No matter how much experience a driver has, winter driving presents unusual and unexpected challenges. Changes to temperature, precipitation, elevation and road conditions can make winter driving dangerous for even the best drivers. Snow tire chains are one piece of a car emergency kit that can help keep a car on the road, even through slush, ice, or snow.
Here are some tips on how to choose and use tire chains.
Choosing the Best Tire Chains
Feeling lost when comparing snow tire chains in a store or online? Here are some guidelines for choosing strong and safe ones.
V-shaped crosslinks provide more traction to stop and corner on winter roads than straight crosslinks.
Look for ladder-style chains. In deep snow, ladder-style link chains are better than ladder-style cable ones.
Tungsten tips are very hard and are stronger than those made of case-hardened steel.
Make sure the chains are the right size for the wheels on the vehicle.
Buying the snow chains is only the first step; the driver needs to carry them at all times in their vehicle, especially when winter conditions are expected.
Chains, Snow, and Installation
There’s one tip that’s most important to follow before all others: practice putting on the snow chains at home, before leaving on a trip. They can be tricky to install, and learning how is much easier to do in a warm garage than in the midst of a blizzard.
Snow tire chains should be installed on the drive wheels: on the front wheels for front-wheel drive vehicles, the back wheels for rear-wheel drive, and on all four tires on all-wheel-drive autos. For all-wheel-drive vehicles, 2 sets of chains need to be purchased.
Make sure to set the emergency brake before installing the chains, and pull over to a rest stop or clearing on the side of the road. Try to pull over on a flat road, rather than on a hill. Watch the vehicles driving in the opposite direction to see if they’re using chains; if so, conditions ahead warrant them.
Driving with Snow Chains
Once the chains have been installed, a few tips can make sure the driving goes smoothly and the vehicle won’t be damaged.
When coming to a stop, start slowing down much earlier than what a dry road requires.
Check the chain’s instruction booklet for the maximum speed to drive with them on.
If a chain breaks, stop and repair it. A broken chain can damage the vehicle and reduce the efficiency of the chains.
Don’t drive on a dry road with the chains. When the weather and road conditions clear, pull over at a rest stop to remove them.

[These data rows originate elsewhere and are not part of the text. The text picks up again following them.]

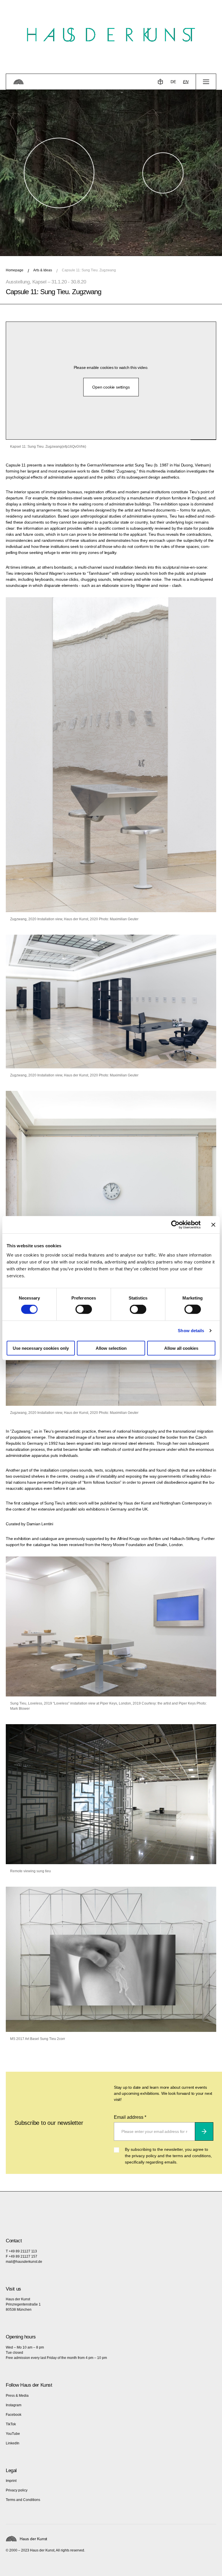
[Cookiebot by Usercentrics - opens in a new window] (175, 1224)
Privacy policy (16, 2490)
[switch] (83, 1309)
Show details (191, 1330)
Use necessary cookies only (41, 1347)
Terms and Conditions (23, 2500)
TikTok (11, 2424)
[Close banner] (213, 1225)
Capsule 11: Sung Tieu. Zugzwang (89, 270)
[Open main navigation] (206, 81)
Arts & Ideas (42, 270)
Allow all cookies (181, 1347)
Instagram (13, 2405)
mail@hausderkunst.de (24, 2262)
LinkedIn (12, 2443)
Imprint (11, 2481)
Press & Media (17, 2396)
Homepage (14, 270)
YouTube (13, 2434)
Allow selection (111, 1347)
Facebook (13, 2415)
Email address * (130, 2117)
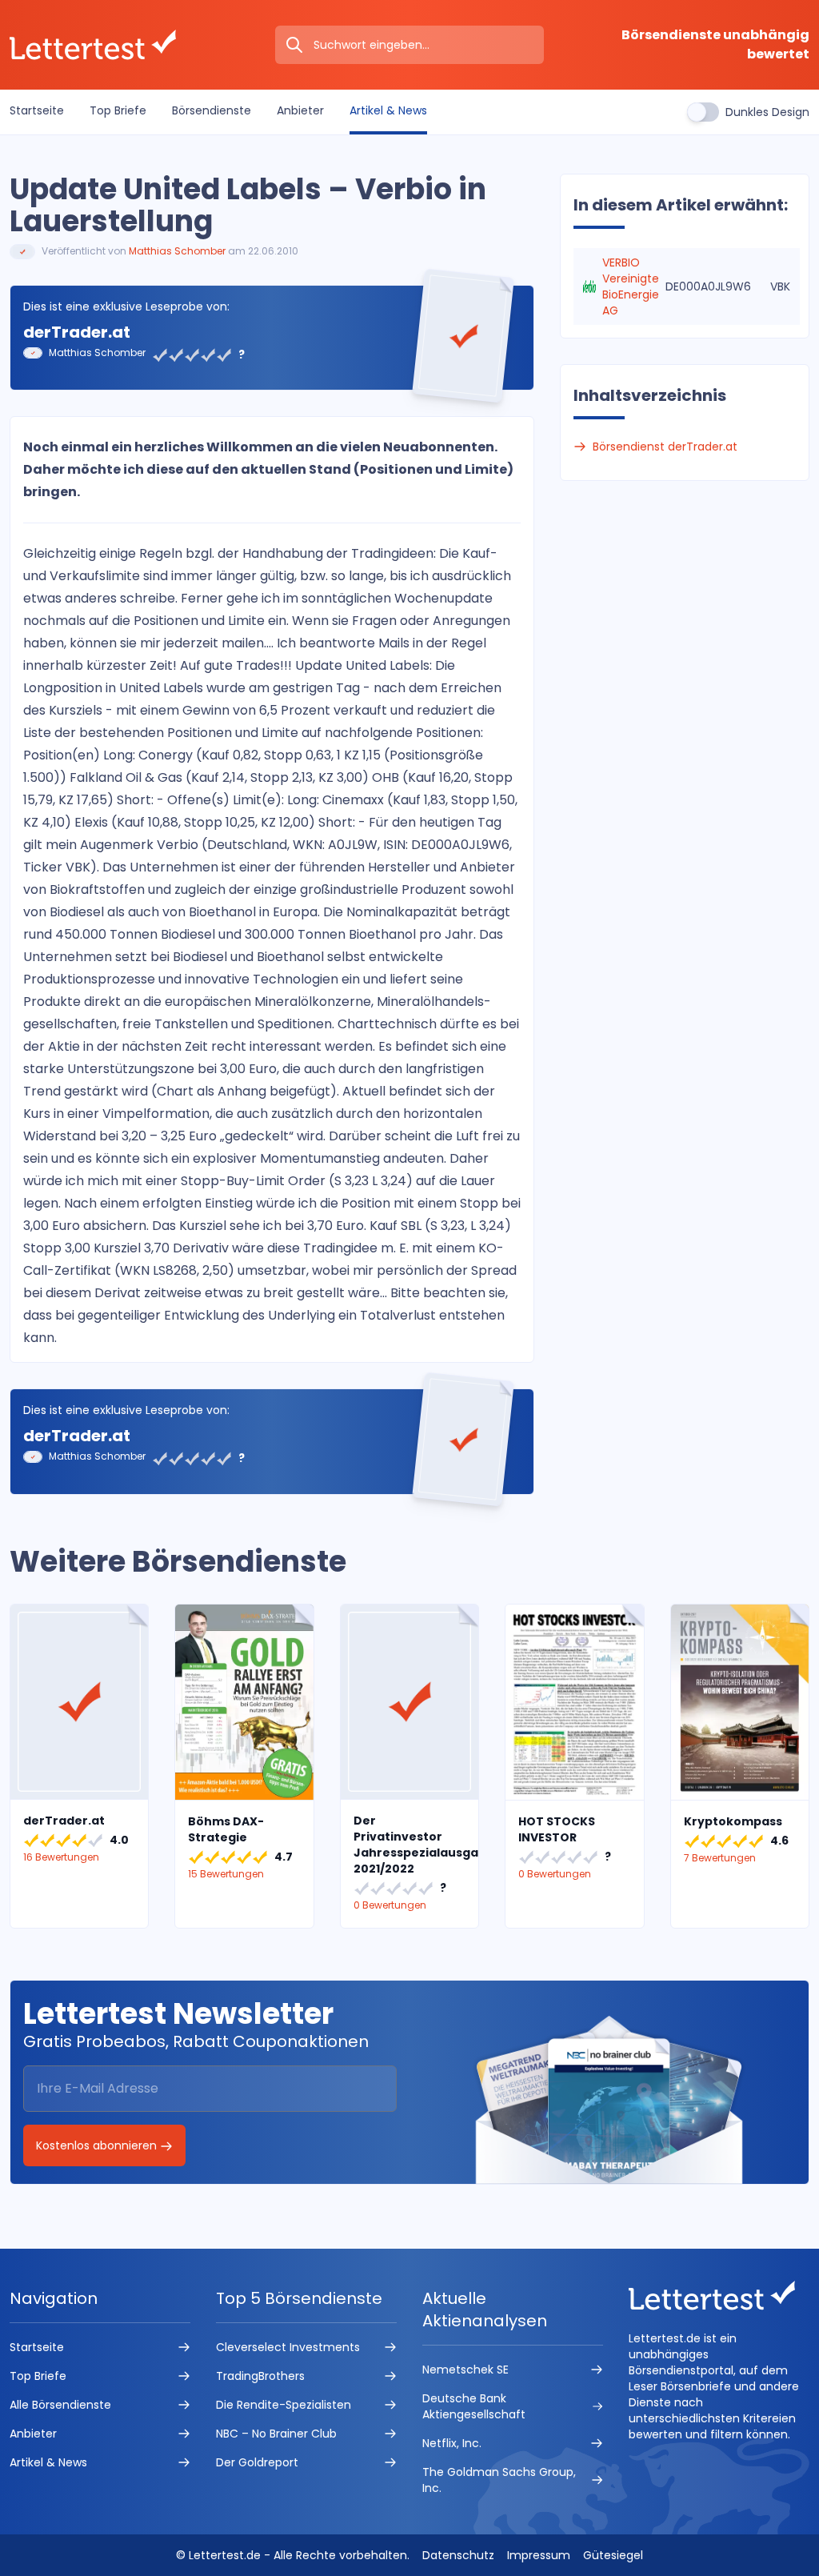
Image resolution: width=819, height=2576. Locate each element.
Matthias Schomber (177, 251)
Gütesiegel (613, 2555)
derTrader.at (76, 332)
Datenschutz (458, 2555)
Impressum (538, 2555)
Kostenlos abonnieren (98, 2145)
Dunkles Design (767, 112)
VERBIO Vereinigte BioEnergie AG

Winter driving can be dangerous, but snow tire chains can make a snowy journey a safer one. When there’s ice, snow or slush on the road, make sure to slow down, drive defensively, and put on tire chains when required.
Studded Tires Vs. Snow Tires
Here are some tips for choosing between studded tires and snow tires based on average road conditions and other factors.
Studded Snow Tires
These are the benefits of studded snow tires:
They stop faster than any other type of tire on ice in freezing temperatures.
Studded tires chew up the ice on the roads, creating friction that benefits drives with non-studded tires.
Here are the drawbacks of studded snow tires:
While they cut up ice, they also damage roads. If a section of pavement is clear during the winter, or if the studded tires are used in the spring or summer, roads are damaged.
They do not have the best performance on snowy and slushy roads.
In many American states and Canadian provinces, studded tires are illegal year-round, and in other states and provinces, they are only legal during the winter months.
They are noisy.
Anyone interested in purchasing studded tires should check with their local department or ministry of transportation to find out whether studs are permitted in their area.
Winter tires, also known as snow tires, are designed for winter road conditions, including ice, snow, and slush, as well as cold temperatures.
Here are the benefits of winter tires:
They perform well on all winter road conditions, not just ice, as studded tires do.
The deeper tread means that slush and snowfall out of the tire as it rotates, so there’s less build-up.
Noise levels are the same as for all-season tires.
Here are the drawbacks of snow tires:
Regulation is a bit misleading. While many are labeled “M+S” (which means “mud and snow”), the amount of snow that they’re rated for varies. It’s best to look for the icon of a snowflake inside of a mountain for the best-performing snow tires.
Tips for Studded Tires and Snow Tires
No matter which type of tire a consumer chooses, there are a few basic rules that will make them most effective.
Don’t mix tread patterns, conditions, and sizes. All four tires should be the same, or the benefits of each tire are lost.
Replace tires that are worn-out or damaged.
Regularly check the tires’ condition and air pressure.
Watch for product recalls. It’s not worth the risk of driving on tires that have been proven unsafe.
Stay safe by following the rules for snow and ice driving, and packing a winter car survival kit in case the worst happens.
Winter driving can be made safer by preparing the vehicle with appropriate tires. For most vehicles and road conditions, winter tires are best. If studded tires are legal in a driver’s area, they should be reserved for the winter months, and used only if icy roads are the norm.